PROBLEM TO WORK ON → For each line below that holds the word "computer", make a copy.

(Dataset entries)
·····
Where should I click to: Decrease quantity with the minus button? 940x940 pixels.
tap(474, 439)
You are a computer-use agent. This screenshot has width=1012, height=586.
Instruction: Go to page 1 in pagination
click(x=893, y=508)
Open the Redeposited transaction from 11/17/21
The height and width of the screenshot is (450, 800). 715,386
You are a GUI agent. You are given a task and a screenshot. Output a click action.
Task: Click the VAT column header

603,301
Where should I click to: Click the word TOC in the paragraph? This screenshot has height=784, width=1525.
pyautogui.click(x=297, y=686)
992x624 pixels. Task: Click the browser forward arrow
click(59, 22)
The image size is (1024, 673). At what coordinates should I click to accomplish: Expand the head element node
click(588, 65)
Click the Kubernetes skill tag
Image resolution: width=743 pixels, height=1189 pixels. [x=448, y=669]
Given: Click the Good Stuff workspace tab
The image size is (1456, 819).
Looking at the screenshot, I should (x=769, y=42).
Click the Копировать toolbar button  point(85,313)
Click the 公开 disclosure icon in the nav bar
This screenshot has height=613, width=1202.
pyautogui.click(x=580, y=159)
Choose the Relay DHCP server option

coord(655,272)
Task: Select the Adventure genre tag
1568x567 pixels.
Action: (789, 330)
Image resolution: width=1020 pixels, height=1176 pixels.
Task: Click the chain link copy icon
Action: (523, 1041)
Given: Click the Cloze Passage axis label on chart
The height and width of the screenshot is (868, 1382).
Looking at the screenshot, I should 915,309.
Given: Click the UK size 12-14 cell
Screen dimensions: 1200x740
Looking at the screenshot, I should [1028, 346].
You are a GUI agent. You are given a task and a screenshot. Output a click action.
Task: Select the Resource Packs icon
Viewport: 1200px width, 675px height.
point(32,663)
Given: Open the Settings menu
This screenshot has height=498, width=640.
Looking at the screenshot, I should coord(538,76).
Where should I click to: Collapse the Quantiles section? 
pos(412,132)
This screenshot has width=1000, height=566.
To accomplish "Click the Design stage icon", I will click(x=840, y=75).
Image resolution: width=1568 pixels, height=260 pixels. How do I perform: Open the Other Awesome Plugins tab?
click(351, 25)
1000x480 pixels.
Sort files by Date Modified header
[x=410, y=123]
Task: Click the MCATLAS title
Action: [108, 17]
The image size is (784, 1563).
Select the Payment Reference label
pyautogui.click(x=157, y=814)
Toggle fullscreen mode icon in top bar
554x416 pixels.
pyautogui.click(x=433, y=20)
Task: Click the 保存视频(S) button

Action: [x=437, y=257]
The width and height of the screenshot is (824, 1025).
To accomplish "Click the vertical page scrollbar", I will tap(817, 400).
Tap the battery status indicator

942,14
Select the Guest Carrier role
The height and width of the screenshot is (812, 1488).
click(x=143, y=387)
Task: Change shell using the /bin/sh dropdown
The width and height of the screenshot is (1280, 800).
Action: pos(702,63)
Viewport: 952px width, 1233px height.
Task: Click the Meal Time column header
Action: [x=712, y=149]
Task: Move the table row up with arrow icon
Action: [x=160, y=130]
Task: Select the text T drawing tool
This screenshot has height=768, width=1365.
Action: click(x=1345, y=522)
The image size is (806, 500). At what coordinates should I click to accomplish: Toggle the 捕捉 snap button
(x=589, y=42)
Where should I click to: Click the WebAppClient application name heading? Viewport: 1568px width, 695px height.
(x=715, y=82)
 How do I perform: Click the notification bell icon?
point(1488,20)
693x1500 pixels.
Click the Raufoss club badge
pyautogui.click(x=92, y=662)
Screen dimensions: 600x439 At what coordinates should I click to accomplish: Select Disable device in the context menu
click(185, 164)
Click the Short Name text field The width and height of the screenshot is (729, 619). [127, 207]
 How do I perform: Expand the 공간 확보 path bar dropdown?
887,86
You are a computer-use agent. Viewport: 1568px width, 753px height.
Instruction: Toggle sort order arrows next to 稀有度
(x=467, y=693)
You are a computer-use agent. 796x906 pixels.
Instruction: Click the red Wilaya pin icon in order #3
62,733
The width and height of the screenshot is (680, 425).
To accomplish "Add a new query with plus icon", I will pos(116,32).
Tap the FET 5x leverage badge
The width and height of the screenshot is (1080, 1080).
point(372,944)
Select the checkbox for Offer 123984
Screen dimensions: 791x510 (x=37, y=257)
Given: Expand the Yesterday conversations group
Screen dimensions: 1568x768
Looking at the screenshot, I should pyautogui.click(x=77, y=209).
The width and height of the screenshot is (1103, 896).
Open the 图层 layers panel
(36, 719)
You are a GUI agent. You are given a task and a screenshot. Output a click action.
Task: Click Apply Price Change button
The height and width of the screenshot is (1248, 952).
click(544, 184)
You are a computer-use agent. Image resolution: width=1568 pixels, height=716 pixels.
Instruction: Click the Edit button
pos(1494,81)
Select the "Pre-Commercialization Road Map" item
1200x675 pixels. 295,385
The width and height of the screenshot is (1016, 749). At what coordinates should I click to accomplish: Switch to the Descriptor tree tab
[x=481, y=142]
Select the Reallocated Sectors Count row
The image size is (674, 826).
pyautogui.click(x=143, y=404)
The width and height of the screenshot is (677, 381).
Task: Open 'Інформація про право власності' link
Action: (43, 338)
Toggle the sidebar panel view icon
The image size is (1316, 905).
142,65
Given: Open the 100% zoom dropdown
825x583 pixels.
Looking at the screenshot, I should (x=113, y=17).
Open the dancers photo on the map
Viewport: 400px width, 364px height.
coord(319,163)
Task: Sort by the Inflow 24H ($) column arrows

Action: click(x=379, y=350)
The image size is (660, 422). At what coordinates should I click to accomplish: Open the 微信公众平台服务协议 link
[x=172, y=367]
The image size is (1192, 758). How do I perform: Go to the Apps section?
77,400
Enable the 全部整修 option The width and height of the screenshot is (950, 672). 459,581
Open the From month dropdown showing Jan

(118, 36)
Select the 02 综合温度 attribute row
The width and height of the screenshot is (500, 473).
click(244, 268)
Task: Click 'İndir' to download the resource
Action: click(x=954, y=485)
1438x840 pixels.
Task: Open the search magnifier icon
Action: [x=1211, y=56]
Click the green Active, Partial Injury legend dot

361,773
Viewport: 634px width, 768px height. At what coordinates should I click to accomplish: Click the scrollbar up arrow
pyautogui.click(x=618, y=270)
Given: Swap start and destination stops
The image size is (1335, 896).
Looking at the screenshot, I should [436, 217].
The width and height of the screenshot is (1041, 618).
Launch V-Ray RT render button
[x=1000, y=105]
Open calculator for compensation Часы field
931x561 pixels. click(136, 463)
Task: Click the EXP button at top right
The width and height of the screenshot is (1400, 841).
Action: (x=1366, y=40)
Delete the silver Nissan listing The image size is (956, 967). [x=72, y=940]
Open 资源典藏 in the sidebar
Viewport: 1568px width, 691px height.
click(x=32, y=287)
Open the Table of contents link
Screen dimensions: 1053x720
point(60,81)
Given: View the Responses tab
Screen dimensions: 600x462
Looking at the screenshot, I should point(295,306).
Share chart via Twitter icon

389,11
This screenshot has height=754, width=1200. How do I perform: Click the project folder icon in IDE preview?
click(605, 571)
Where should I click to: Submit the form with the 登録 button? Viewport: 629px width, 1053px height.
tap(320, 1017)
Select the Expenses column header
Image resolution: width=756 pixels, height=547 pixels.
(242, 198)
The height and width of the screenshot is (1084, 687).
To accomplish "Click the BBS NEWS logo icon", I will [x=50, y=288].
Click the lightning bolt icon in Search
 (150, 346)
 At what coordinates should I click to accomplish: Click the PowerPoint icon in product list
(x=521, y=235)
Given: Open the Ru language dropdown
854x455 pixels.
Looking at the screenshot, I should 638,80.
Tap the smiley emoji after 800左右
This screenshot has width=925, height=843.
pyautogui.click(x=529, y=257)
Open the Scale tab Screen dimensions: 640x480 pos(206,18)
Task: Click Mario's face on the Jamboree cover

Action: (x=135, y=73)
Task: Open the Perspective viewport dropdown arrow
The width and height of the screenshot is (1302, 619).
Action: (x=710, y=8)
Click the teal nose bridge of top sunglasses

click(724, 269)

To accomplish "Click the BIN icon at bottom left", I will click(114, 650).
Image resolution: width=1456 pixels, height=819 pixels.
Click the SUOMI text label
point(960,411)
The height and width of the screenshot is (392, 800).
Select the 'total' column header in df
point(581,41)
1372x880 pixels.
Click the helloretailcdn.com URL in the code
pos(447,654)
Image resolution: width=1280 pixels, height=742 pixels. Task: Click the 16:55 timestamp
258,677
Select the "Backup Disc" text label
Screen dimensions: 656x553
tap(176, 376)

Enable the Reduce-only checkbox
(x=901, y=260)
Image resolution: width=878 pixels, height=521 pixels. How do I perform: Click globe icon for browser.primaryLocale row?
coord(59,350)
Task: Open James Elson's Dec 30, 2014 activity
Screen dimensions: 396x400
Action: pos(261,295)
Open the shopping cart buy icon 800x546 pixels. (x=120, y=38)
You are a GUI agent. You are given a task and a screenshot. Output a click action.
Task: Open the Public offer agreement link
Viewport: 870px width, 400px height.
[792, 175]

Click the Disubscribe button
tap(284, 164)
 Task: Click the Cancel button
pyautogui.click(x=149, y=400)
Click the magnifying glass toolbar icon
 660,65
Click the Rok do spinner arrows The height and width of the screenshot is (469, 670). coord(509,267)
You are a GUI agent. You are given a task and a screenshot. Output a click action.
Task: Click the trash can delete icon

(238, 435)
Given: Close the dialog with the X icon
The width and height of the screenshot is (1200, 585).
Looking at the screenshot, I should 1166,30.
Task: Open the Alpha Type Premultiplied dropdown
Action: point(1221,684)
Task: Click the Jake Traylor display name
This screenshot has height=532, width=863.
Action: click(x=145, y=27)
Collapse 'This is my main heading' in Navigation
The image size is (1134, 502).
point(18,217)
·····
OUTPUT FOR THIS TASK →
You are a computer-use agent. This screenshot has width=1012, height=586.
You are a computer-use agent. Viewport: 1568px width, 753px height.
You are a computer-use agent. 796x906 pixels.
You are a computer-use agent. Image resolution: width=1568 pixels, height=716 pixels.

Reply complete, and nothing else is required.